Inner  Frontier
Fourth Way Spiritual Practice

 

Stages of the Path

All major ways agree in depicting their final ineffable goal as union with, perfect service to, or liberation into the Ultimate. But we cannot see the Unconditioned, so we need another kind of beacon to guide our immediate steps. Fortunately, the vast body of spiritual teachings offers numerous maps and descriptions of the milestones along the path. These often-detailed accounts of the stages leading toward the Ultimate hold deep importance for us, as signposts marking the path. One view, common to the great ways, sees the path in terms of degrees of letting go and recognizing emptiness, purifying and awakening the heart.

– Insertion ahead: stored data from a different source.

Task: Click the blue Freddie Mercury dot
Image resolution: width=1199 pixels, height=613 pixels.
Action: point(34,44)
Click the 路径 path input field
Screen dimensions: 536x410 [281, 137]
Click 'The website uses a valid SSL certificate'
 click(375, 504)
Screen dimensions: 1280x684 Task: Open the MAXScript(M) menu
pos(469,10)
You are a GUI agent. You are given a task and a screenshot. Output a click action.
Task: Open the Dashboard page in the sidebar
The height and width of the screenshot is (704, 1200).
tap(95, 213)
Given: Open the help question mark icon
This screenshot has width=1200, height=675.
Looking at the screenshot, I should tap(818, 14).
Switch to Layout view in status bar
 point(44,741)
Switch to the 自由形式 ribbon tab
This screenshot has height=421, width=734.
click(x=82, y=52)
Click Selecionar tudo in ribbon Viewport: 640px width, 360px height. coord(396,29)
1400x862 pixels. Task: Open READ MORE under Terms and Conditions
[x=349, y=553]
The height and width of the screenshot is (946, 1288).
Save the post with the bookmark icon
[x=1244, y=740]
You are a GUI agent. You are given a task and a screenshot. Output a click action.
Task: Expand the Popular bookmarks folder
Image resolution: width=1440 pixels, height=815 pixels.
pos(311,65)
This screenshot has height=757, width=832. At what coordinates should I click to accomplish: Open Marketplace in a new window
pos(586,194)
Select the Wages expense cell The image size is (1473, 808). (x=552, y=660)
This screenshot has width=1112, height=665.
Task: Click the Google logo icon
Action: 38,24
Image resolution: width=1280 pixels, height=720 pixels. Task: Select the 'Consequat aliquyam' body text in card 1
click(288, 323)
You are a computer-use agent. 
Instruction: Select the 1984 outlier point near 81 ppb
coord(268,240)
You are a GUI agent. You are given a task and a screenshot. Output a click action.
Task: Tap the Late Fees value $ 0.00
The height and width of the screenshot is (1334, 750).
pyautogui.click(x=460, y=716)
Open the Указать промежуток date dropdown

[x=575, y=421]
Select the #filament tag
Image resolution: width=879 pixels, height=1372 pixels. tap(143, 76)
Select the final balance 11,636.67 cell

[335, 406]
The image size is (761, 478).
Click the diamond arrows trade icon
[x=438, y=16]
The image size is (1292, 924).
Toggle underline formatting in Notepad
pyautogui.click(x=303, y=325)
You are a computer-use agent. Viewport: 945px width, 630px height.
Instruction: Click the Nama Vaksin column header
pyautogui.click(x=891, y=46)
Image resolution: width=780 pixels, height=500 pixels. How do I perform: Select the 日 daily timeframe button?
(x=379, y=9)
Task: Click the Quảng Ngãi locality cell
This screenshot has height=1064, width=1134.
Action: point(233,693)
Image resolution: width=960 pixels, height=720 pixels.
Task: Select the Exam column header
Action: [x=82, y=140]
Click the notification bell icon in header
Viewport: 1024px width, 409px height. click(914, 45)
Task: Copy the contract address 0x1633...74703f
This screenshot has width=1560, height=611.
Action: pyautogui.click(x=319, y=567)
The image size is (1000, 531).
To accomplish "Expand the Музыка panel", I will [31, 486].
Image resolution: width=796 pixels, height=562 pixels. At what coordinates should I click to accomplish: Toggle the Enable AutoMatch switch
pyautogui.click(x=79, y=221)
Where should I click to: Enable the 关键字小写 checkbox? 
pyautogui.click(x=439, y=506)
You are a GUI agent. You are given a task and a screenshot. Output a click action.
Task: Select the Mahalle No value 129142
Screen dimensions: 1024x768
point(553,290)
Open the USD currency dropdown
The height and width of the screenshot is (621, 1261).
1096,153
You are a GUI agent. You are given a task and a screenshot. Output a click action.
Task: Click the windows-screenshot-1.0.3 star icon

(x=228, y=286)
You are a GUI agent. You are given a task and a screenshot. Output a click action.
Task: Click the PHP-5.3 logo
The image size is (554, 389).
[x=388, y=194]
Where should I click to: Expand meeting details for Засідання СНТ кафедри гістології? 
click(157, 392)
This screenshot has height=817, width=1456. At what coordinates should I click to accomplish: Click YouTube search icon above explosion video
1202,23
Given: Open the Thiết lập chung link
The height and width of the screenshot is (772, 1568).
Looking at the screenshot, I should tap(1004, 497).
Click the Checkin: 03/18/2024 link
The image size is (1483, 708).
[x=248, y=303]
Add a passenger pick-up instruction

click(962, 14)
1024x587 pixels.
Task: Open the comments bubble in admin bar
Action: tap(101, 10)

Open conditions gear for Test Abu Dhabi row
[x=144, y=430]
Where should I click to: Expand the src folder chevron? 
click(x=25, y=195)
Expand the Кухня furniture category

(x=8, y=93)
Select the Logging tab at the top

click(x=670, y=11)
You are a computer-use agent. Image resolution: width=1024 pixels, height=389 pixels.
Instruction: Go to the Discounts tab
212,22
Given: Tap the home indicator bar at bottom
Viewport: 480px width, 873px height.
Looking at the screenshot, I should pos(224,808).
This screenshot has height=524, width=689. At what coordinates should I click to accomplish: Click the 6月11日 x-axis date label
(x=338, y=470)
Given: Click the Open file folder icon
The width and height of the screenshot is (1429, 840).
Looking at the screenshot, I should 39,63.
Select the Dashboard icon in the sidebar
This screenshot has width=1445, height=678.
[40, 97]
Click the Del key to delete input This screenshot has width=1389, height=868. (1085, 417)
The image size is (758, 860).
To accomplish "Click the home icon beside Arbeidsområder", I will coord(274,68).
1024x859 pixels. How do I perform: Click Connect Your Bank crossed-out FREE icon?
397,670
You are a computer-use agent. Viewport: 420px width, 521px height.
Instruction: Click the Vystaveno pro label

The first significant letting go occurs when we discover that nothing in the material world can offer us true fulfillment. As one of many possible scenarios leading to that realization, imagine that your entire ambition, your whole desire, focuses on acquiring X, or achieving X. You work hard, fortune smiles on you, and after many trials X comes your way. Then follows a shattering realization: even though you now have X, you remain the same person with the same problems as before. X does not bring the lasting happiness you anticipated. You also realize that X is temporary. Then you see, with bitter disappointment, that if X could not offer you enduring joy, nothing in the material world will.

In Sufi terms this represents the first fana, or spiritual death: seeing and accepting the emptiness of the material world. In the Buddha’s teaching, you have seen the impermanence (anicca) of material phenomena and their inability to bring true satisfaction (dukkha). You would not be reading this page if you had not already, to some extent, entered this first fana. Without having entered this first stage of letting go, you would still be wholly and exclusively immersed in material pursuits, with all your hopes and dreams centered on externals.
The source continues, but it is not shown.